By the end, your fingers are greasy, your face smells like an Italian deli dumpster, and your stomach’s asking, “Why do you hate me?”
For my next post, I’ll address MAGA and the content of this blog. Meanwhile, y’all keep eating those disgusting things and I’ll see you in the ER!
Doc: I rarely respond to comments, but your penned assault of the Muffuletta requires urgent attention.
After chuckling out loud and wiping away a tear or two of laughter, I have to defend my favorite sandwich that you dismembered with your scalpel-like disrespectful but witty words.
Your attempt to slap a “do not resuscitate” warning onto my favorite deli delicacy had the opposite of your intended outcome. Your malicious description reinforces why I love that New Orleans inspired Italian dinner in a bun and you, doctor, are guilty of culinary malpractice.

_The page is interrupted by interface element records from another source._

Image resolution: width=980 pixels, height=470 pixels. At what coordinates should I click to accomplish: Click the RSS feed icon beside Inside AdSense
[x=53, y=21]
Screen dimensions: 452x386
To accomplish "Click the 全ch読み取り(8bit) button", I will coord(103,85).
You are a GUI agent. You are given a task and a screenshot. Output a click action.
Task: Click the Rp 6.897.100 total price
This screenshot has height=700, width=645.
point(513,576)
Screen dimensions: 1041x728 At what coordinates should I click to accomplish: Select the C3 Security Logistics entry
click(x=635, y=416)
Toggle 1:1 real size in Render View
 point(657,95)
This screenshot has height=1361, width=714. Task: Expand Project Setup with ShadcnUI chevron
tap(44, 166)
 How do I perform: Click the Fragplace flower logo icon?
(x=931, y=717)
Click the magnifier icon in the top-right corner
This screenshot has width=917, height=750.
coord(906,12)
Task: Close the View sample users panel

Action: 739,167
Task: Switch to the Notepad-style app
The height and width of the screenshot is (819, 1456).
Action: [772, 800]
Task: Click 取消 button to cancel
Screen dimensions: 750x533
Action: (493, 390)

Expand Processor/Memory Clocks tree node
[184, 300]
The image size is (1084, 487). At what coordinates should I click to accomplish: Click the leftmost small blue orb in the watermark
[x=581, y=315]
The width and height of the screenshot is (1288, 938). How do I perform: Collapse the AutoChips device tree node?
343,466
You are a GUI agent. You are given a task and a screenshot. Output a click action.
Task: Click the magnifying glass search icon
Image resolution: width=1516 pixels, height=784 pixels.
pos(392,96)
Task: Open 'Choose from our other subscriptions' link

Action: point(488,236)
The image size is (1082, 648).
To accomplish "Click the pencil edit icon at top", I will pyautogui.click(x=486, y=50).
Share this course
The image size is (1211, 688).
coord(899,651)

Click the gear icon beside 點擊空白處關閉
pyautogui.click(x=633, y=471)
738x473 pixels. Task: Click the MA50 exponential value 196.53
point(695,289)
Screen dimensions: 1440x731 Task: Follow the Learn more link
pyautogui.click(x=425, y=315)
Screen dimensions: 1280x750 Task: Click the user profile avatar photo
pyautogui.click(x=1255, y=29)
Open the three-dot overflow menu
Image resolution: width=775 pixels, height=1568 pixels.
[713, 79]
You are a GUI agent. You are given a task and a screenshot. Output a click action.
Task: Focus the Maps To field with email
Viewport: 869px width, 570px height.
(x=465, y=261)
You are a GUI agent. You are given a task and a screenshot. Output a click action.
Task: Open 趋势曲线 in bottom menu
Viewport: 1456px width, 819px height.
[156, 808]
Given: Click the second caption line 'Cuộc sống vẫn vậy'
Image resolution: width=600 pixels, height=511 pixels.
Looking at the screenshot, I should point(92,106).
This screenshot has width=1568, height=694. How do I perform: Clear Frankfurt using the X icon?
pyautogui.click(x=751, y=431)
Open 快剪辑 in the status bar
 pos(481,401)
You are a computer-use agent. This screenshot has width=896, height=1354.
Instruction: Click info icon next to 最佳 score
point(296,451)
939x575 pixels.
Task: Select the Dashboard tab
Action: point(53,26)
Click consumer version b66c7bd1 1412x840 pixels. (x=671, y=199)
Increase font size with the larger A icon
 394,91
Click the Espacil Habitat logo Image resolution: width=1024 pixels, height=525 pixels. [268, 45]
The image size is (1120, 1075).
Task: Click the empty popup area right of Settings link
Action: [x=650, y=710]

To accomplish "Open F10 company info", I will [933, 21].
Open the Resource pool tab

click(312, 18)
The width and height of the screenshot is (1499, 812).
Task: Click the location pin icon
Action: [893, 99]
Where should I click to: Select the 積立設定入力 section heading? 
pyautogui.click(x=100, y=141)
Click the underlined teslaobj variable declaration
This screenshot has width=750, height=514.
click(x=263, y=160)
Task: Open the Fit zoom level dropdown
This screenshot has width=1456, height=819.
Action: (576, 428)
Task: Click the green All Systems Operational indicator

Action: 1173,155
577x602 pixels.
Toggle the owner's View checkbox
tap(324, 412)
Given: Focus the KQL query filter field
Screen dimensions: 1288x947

You generated an irrepressible urge in me to find and convince a member of the Oyster Bay Yacht Club to smuggle me into that joint or smuggle out one of those dietary delicacies, containing what you apparently believe are gastronomical explosives with time-delay fuses.
If the medical experts like you are correct, and humor is indeed a cure, then after I eat my rustled Muffuletta I’ll see you in the ER for your standup show and a comical cure. I’m looking forward to your promised MAGA routine. However, you’ve set the bar so high I fear I may be disappointed.
By the way, do you happen to know where I can find smoked mullet hereabouts?
On renaming Yulee, perhaps Hart’s Road, it’s original name or Kings Ferry which could make some heads explode. Both have history in the area.
Yulee’s identity crisis comes from strip malls on 200 and no downtown.
A town center is suggested on any of the north to south roads crossing 200. A town square with shops and no chain restaurants.
If you love a Muffuletta, then you would be over-the-top for a sandwich from The Original Fireside Caterers up in LawnGuyland call Mussolini’s Revenge!
A recent president once said, “I wonder, is it George Washington next week?” How about Jacksonville?
After reading the post by “A Real Doctor” I think we have found a much more entertaining food critic than that wordy Amelia Magazine lady.